======== DATA FOR PROCESSING ========
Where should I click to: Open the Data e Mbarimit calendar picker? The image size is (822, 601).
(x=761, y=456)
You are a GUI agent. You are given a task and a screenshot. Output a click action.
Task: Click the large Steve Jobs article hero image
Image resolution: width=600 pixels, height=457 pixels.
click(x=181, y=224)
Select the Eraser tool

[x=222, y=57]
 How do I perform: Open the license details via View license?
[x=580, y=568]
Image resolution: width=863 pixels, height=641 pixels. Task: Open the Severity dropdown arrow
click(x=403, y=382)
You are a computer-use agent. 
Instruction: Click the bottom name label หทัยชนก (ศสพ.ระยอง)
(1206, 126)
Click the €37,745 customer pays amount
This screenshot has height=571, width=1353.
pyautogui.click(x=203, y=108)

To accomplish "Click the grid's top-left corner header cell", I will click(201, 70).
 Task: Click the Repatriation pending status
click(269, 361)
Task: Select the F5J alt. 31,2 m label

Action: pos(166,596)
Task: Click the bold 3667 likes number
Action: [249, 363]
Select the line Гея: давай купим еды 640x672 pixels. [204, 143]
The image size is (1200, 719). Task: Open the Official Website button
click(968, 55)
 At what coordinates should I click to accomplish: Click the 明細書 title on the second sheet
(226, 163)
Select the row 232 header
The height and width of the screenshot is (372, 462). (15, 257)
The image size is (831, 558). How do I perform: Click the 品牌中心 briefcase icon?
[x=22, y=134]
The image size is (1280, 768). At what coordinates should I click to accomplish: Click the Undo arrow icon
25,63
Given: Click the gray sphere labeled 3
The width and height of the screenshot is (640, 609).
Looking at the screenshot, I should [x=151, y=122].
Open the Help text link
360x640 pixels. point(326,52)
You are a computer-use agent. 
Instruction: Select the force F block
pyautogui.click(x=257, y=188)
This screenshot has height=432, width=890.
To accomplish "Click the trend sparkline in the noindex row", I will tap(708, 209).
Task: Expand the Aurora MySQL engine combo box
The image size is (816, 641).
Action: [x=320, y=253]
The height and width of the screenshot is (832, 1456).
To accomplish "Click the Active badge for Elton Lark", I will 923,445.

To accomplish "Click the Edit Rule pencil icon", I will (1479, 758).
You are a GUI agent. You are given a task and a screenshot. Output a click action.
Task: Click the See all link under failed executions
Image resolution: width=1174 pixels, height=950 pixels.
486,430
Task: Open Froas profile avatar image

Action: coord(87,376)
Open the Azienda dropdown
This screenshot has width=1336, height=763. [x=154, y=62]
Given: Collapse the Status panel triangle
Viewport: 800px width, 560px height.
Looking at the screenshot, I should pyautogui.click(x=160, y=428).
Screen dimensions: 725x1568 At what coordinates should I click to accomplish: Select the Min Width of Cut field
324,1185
========
Transcribe, word for word, every line from the one containing "The image size is (816, 641)." through the final line of the entries, and nothing else.

» **TASK RESPONSE**
The image size is (816, 641).
Action: [x=320, y=253]
The height and width of the screenshot is (832, 1456).
To accomplish "Click the Active badge for Elton Lark", I will 923,445.

To accomplish "Click the Edit Rule pencil icon", I will (1479, 758).
You are a GUI agent. You are given a task and a screenshot. Output a click action.
Task: Click the See all link under failed executions
Image resolution: width=1174 pixels, height=950 pixels.
486,430
Task: Open Froas profile avatar image

Action: coord(87,376)
Open the Azienda dropdown
This screenshot has width=1336, height=763. [x=154, y=62]
Given: Collapse the Status panel triangle
Viewport: 800px width, 560px height.
Looking at the screenshot, I should pyautogui.click(x=160, y=428).
Screen dimensions: 725x1568 At what coordinates should I click to accomplish: Select the Min Width of Cut field
324,1185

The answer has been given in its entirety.